--- WHAT YOU ARE ASKED TO DO ---
From the entries that follow, reproduce exactly and only the lines from the line with "You are a computer-use" to the line with "string in second", endpoints included.

--- ENTRIES PROVIDED ---
━━━━━━━━━━━━━━━━
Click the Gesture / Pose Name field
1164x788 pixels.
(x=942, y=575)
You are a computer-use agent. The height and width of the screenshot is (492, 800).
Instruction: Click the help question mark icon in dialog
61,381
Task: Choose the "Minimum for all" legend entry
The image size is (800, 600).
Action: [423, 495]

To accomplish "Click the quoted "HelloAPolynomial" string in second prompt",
━━━━━━━━━━━━━━━━
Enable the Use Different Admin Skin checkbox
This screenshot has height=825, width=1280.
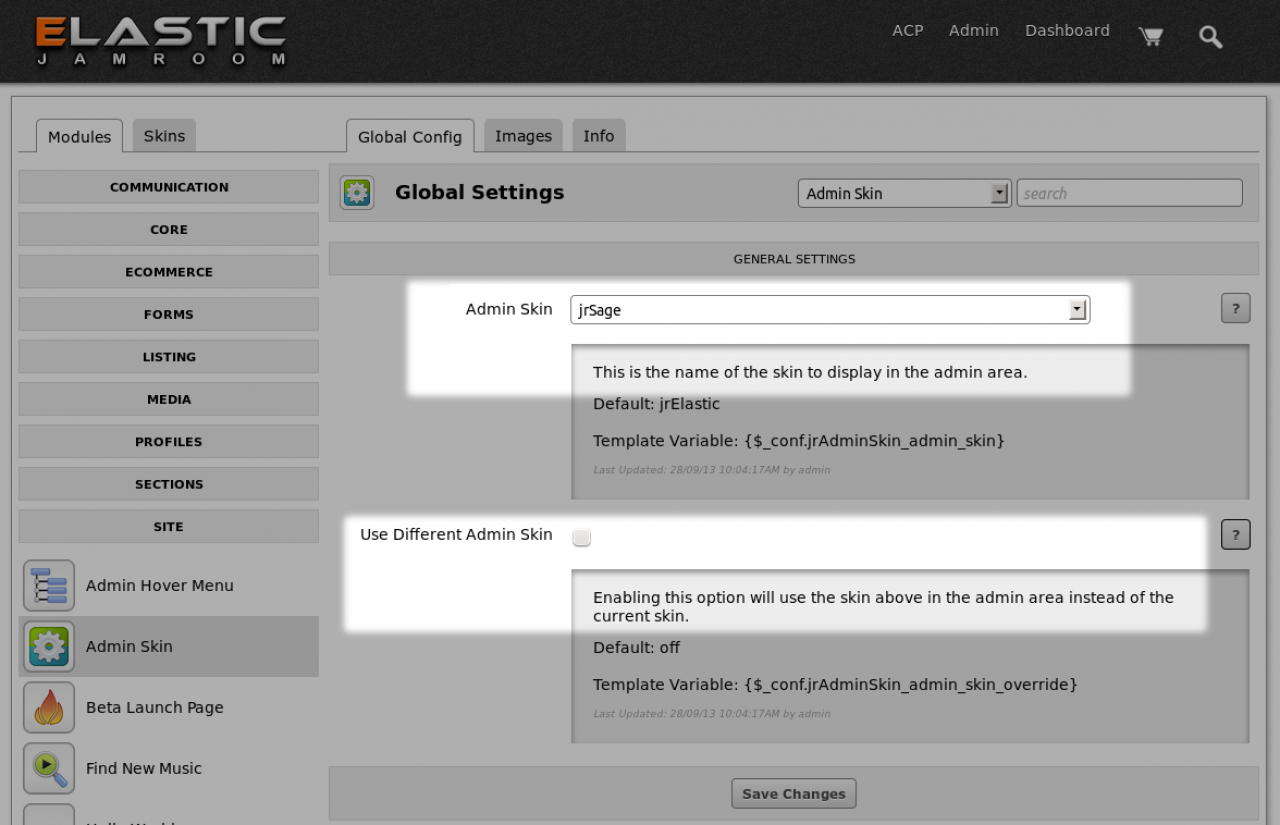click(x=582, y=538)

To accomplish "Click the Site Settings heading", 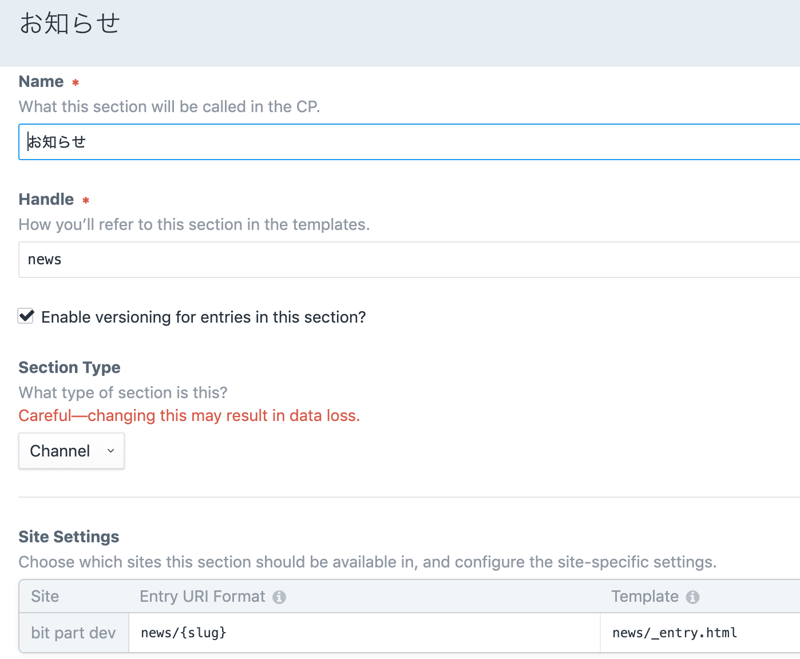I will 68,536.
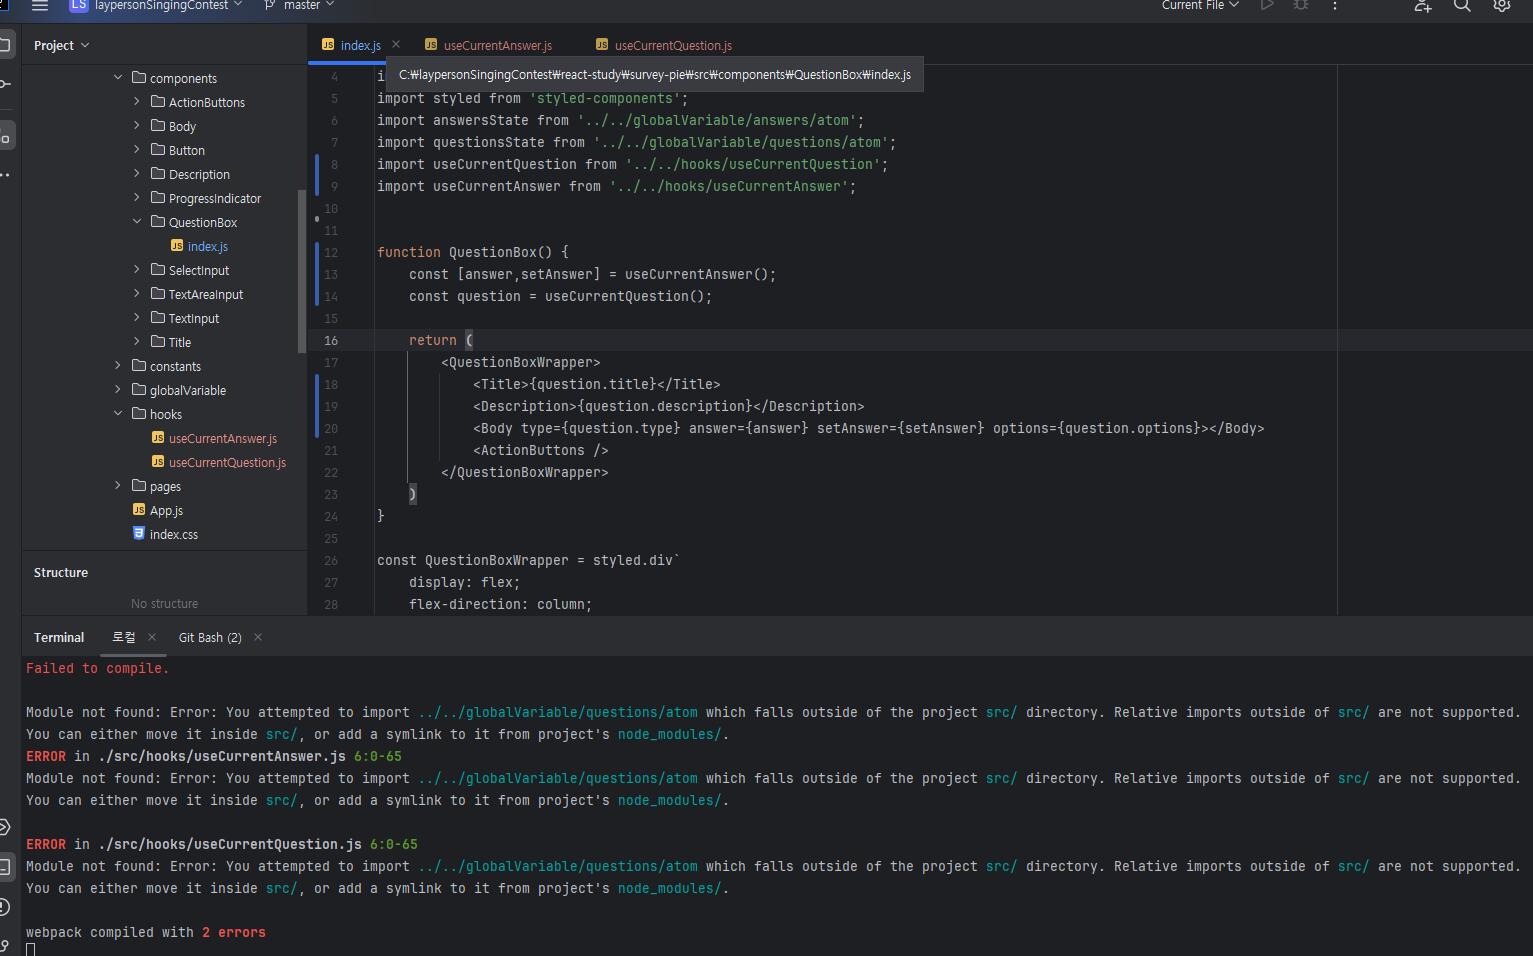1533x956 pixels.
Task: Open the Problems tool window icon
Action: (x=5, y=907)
━━━━━━━━━━━━━━━━
--- RESPONSE TO THIS EXERCISE ---
You are a computer-use agent. The height and width of the screenshot is (492, 800).
Instruction: Click the help question mark icon in dialog
61,381
Task: Choose the "Minimum for all" legend entry
The image size is (800, 600).
Action: [423, 495]

To accomplish "Click the quoted "HelloAPolynomial" string in second prompt",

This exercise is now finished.